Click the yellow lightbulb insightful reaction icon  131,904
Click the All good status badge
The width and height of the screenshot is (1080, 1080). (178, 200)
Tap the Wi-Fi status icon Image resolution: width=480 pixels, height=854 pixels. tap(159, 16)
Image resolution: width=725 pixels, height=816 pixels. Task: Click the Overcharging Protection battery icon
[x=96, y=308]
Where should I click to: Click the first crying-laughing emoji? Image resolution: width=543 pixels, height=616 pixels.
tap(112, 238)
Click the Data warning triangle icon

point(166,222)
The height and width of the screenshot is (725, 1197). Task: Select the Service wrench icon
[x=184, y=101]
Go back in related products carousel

What to work on » An exact restatement of the data is required.

Result of the task »
Click the yellow lightbulb insightful reaction icon  131,904
Click the All good status badge
The width and height of the screenshot is (1080, 1080). (178, 200)
Tap the Wi-Fi status icon Image resolution: width=480 pixels, height=854 pixels. tap(159, 16)
Image resolution: width=725 pixels, height=816 pixels. Task: Click the Overcharging Protection battery icon
[x=96, y=308]
Where should I click to: Click the first crying-laughing emoji? Image resolution: width=543 pixels, height=616 pixels.
tap(112, 238)
Click the Data warning triangle icon

point(166,222)
The height and width of the screenshot is (725, 1197). Task: Select the Service wrench icon
[x=184, y=101]
Go back in related products carousel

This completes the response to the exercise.